WASHINGTON – Peggiorano i contri pubblici degli Stati Uniti.Il deficit federale ha raggiunto i 432,3 miliardi di dollari a luglio, in aumento del 48% sull’analogo mese del 2025, portandosi al livello più alto da marzo del 2021 sulla spinta dell’impennata dei costi di Medicare e del peso continuo degli interessi sul debito sui conti pubblici.

Secondo i dati diffusi dal Dipartimento del Tesoro, il disavanzo complessivo accumulato nei primi dieci mesi dell’anno fiscale è salito a quasi 1.800 miliardi di dollari, superando il dato del corrispondente periodo dell’anno precedente.
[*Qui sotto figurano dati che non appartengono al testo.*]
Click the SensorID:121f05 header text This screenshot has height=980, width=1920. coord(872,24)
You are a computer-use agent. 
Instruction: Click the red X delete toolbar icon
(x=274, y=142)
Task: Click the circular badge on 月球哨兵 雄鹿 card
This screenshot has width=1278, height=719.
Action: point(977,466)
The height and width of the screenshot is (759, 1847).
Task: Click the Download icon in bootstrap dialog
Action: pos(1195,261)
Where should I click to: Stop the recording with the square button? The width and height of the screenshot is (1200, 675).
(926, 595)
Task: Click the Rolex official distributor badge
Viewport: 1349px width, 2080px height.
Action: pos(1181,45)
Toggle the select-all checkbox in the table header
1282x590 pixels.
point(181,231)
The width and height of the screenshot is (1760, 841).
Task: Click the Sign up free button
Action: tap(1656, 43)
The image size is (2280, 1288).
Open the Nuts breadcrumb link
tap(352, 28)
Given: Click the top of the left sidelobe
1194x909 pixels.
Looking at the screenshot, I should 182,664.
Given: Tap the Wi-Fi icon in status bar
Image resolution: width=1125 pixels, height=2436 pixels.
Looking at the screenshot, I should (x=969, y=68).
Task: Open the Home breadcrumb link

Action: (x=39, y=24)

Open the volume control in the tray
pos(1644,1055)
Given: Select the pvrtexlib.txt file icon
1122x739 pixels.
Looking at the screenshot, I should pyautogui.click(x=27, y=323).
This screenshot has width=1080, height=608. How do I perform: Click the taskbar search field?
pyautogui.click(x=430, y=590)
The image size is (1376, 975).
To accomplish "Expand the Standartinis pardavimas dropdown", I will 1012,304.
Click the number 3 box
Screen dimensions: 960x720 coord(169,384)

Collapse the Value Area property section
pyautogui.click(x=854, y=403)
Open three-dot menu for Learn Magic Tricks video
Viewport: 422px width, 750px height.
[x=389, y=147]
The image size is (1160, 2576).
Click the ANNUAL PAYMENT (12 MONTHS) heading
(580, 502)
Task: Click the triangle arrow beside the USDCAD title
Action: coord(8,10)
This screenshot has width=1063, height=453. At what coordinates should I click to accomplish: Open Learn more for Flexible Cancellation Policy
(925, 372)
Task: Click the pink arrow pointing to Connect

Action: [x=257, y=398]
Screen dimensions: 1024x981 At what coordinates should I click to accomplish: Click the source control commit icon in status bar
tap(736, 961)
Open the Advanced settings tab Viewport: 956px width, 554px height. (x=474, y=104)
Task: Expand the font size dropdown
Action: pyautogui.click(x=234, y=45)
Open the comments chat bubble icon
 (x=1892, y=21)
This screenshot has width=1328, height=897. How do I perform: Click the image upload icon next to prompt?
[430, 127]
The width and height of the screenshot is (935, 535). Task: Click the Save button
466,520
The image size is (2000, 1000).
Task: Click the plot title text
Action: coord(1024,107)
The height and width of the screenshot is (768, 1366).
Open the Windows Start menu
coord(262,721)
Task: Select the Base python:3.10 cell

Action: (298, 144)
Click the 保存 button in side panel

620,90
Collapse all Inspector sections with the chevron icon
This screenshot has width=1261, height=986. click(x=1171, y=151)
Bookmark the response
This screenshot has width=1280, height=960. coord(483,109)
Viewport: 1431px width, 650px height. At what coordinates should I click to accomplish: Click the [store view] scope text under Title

Le spese per Medicare a luglio hanno toccato i 174 miliardi di dollari, dai 103 miliardi di giugno, portando il totale annuo a 955 miliardi. Si è trattato della singola voce di spesa più consistente del mese, superando i 141 miliardi destinati alla previdenza sociale e i 104 miliardi di interessi netti sul debito pubblico.

Anche i rimborsi sui dazi hanno inciso sul bilancio, costando 33 miliardi, mentre l’amministrazione Trump continua a restituire gli importi sui prelievi dichiarati illegittimi dalla Corte Suprema. Inoltre, il bilancio ha subito un aggravio di 99 miliardi poiché il primo giorno del mese è caduto in un giorno non lavorativo, anticipando così l’erogazione di vari sussidi, nonché i pagamenti per la Supplemental Security e per Medicare. Per quanto riguarda la spesa pubblica complessiva, gli oneri sul finanziamento del debito si collocano subito dopo la previdenza sociale e Medicare.

Dall’inizio dell’anno fiscale, gli Stati Uniti hanno pagato 1.170 miliardi a fronte di un debito pubblico totale di 39.900 miliardi (di cui 32.100 miliardi detenuti dal pubblico), una cifra è superiore di circa 157 miliardi rispetto allo stesso periodo dell’anno precedente. Gli interessi netti hanno raggiunto i 931 miliardi.

Per anni, il presidente Donald Trump ha sollecitato la Federal Reserve a tagliare i tassi di interesse di riferimento per ridurre i costi del debito. Tuttavia, si è astenuto dal criticare la banca centrale da quando il suo candidato, Kevin Warsh, ne ha assunto la presidenza a maggio.

Nel frattempo, l’inflazione negli Usa ha segnato a luglio un +3,4% su base annua, contro il +3,5% di giugno e in linea con le stime a quota +3,4%. Secondo i dati diffusi dallo U.S. Bureau of Labor Statistics, la rilevazione dei prezzi al consumo ‘core’, al netto delle componenti volatili energia e alimentari, la crescita è del +2,5% contro il +2,6% di giugno, centrando le proiezioni degli analisti a +2,5%.

La dinamica dell’inflazione Usa segna un rallentamento, ma rimane elevata mentre la Fed valuta un rialzo dei tassi nella riunione del board di settembre, essendo il dato ben oltre il 2% di riferimento.

L’indice dei prezzi al consumo, la misura ampia della rilevazione del costo di beni di uso quotidiano come benzina, generi alimentari e affitti, è aumentato dello 0,2% su base mensile (era a zero a giugno), in linea con le attese, e dello 0,1% nella componente ‘core’, secondo le previsioni, a fronte del calo a -0,4% di giugno.

“La reazione dei mercati è stata contenuta o moderatamente positiva, caratterizzata da un lieve calo dei rendimenti obbligazionari e da una leggera diminuzione della probabilità implicita di un rialzo dei tassi da parte della Fed a settembre”, ha commentato sulla piattaforma X il guru degli investimenti Mohamed El-Erian.